Some of the best connected players in the San Diego hub organize launch round for another biotech with an eye on trial data
Mike Grey and his network of San Diego-based biotech execs are formally notching a new startup debut today.
The company is Reneo Pharmaceuticals, which drew a syndicate together around CEO Niall O’Donnell with $50 million to support their ongoing work on new treatments for genetic mitochondrial diseases.

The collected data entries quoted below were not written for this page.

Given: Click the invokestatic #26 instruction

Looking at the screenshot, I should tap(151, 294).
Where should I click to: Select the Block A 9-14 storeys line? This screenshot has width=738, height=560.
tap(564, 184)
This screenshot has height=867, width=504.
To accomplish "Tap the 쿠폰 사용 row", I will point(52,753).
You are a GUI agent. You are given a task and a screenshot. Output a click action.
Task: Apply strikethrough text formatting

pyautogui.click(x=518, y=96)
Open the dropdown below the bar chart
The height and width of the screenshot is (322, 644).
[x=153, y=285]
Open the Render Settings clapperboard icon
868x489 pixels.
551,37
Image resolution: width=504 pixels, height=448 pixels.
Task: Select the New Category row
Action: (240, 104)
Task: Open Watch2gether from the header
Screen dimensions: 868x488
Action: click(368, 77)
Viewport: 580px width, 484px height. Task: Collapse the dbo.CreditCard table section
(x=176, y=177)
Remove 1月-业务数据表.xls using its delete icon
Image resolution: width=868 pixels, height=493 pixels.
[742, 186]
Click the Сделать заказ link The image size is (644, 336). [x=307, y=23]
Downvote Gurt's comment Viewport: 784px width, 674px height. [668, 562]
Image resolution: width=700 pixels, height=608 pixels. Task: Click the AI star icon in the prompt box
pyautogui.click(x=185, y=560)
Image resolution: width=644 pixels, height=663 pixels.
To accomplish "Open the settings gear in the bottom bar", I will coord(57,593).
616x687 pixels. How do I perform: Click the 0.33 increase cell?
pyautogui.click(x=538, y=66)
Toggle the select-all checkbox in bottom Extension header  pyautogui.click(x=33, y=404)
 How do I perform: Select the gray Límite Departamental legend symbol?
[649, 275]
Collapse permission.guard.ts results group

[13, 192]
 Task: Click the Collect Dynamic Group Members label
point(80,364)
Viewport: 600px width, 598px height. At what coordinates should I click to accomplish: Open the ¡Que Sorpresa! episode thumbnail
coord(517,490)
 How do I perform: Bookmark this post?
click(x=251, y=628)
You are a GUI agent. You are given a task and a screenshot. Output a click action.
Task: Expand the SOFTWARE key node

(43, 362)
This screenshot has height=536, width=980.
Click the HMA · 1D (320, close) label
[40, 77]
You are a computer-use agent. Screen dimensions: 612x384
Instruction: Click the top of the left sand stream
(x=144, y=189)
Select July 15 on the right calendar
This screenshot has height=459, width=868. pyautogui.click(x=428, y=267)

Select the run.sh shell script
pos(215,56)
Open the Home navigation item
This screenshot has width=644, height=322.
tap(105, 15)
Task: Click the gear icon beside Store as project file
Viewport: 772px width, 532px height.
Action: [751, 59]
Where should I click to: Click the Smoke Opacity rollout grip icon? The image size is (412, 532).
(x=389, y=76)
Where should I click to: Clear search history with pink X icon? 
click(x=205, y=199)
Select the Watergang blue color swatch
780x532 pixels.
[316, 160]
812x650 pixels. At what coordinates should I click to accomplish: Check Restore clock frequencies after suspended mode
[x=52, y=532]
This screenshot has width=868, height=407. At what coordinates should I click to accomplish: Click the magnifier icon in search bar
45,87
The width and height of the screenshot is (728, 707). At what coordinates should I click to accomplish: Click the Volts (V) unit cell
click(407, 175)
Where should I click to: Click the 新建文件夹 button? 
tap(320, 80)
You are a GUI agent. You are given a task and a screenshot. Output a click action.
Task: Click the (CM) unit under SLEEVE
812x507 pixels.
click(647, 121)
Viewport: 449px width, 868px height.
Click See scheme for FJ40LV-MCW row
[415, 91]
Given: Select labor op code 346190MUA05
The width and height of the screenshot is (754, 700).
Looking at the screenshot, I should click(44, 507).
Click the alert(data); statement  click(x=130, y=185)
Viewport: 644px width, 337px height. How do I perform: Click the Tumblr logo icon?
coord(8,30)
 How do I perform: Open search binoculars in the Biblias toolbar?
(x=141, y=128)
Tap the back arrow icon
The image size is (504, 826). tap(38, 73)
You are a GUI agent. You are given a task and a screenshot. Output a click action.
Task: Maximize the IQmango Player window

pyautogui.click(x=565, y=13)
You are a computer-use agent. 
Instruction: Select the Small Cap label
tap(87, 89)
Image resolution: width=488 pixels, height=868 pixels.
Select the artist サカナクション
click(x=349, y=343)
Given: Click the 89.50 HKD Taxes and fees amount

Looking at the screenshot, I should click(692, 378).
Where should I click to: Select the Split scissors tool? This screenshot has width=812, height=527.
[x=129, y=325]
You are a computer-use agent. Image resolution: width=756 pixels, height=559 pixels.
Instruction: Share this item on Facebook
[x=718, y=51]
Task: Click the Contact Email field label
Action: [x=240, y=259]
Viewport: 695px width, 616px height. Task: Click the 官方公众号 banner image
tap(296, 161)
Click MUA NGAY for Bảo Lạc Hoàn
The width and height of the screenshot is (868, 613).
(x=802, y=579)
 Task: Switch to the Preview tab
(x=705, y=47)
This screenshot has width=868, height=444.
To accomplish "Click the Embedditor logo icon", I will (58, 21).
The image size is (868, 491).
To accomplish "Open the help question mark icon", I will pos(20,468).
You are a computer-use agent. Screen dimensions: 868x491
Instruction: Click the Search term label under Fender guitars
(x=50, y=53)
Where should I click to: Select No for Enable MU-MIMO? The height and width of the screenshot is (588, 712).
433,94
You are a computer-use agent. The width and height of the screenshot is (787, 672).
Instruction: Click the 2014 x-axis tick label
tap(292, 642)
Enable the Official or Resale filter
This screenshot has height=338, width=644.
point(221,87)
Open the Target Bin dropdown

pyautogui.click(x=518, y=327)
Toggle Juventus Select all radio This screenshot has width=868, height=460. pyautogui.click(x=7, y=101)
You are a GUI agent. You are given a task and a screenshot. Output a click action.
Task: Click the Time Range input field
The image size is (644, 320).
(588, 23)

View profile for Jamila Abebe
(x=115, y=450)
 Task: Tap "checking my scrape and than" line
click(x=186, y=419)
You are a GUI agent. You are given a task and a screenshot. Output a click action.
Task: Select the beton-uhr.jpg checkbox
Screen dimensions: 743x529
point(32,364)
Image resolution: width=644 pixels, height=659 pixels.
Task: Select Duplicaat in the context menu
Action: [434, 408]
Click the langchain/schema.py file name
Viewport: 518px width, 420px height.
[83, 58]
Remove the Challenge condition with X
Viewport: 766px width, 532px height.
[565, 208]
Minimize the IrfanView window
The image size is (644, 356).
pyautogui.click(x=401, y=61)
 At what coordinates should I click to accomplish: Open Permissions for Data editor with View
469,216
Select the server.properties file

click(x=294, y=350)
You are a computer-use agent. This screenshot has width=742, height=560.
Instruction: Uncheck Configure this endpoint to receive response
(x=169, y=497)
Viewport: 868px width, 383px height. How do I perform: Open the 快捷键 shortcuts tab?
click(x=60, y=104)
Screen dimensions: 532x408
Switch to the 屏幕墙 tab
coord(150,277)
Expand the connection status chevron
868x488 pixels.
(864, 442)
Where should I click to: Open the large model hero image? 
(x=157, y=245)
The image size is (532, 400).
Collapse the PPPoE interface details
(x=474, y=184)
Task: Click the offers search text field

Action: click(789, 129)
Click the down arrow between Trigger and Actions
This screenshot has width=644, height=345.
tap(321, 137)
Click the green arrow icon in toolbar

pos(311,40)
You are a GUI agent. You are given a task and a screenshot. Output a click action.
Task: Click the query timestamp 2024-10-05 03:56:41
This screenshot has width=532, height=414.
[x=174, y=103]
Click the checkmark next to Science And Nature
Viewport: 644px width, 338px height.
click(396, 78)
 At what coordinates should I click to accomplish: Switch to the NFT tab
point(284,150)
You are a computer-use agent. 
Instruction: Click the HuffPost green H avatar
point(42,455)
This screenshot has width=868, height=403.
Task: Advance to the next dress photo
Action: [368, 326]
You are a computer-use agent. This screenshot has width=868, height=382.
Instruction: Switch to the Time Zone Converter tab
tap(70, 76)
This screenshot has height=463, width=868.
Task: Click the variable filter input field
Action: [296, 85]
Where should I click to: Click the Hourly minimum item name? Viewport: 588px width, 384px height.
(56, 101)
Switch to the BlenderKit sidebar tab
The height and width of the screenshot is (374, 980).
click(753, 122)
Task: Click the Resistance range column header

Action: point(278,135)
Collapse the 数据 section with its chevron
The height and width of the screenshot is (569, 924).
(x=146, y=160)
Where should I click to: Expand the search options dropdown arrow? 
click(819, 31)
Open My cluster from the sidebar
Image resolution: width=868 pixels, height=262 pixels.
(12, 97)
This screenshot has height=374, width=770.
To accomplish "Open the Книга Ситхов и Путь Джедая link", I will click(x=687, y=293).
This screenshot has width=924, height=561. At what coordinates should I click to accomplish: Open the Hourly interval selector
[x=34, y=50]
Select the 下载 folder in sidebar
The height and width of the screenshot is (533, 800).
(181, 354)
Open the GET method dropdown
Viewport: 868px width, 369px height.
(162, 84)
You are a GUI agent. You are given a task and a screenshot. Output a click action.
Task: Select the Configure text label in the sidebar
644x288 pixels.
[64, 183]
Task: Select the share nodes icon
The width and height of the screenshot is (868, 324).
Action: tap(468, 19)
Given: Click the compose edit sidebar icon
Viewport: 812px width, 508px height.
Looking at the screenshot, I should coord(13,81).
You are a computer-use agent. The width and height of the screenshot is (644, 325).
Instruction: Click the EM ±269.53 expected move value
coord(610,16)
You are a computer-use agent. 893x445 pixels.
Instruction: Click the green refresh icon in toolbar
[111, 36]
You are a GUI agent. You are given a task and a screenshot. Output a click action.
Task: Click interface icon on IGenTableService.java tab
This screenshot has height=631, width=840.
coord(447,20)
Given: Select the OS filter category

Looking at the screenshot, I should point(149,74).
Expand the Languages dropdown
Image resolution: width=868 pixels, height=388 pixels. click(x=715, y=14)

Today marks their coming out party for the company, but the 12-member team at Reneo — 7 in the UK and 5 in San Diego — have been hard at it for more than 2 years. They’ve already steered their way to 2 clinical trials, focusing on REN001, a PPAR-delta agonist being used to treat genetically defined rare mitochondrial diseases such as fatty acid oxidation disorders — FAOD — and primary mitochondrial myopathies.
O’Donnell is a former Lumena exec who’s worked with ex-Lumena CEO Mike Grey for years. Shire stepped in to buy the company — where O’Donnell was interim CMO — and their lead drug back in 2014. But after the first round of trials at Shire failed, Grey formed a new company called Mirum Pharmaceuticals to get back the rights and revive work on the drug.
And that’s not all Grey, the executive chairman at Reneo, has done. He also helped launch Amplyx, where he was the founding CEO before handing the reins to longtime colleague Ciara Kennedy, another Lumena alum. Now he’s executive chairman at Amplyx as well.
Together, the group involves some of the best-connected scientists and entrepreneurs in the San Diego hub, with fingers in many startup pies. O’Donnell is on the board at Amplyx and is managing director at RiverVest Venture Partners. And the well-knit bunch of ex-Lumena execs continue to work on a variety of projects together with funding from some venture allies.
New Enterprise Associates is back as the lead investor for Reneo, alongside Lundbeckfonden Ventures, Pappas Capital — where Grey is a venture partner — and not surprisingly RiverVest Venture Partners.
They’re giving O’Donnell enough money to see through his proof-of-concept work in the clinic and the end of next year, setting up a follow-up shot at pivotal rare disease work if everything pans out.
That will depend largely on whether they chose the right PPAR agonist, which the CEO notes came from vTv Therapeutics. Mitochondria are often referred to as the body’s powerhouses, which store and release the energy needed to function. When it goes awry, the consequences can be devastating.
Their drug is designed to increase “fatty acid metabolism,” says the CEO, “which has direct implications for fatty acid oxidation disorders. In addition, an increase in fatty acid metabolism has the potential to increase the amount of ATP within cells, which could, in turn, improve symptoms for patients afflicted with mitochondrial myopathies.”
O’Donnell tells me he’s happy to retain all the optionality you’d expect in a venture-backed company. There are resources to go it alone, raising more money, maybe go public or work a deal with the asset. And with his connections, these are all real possibilities.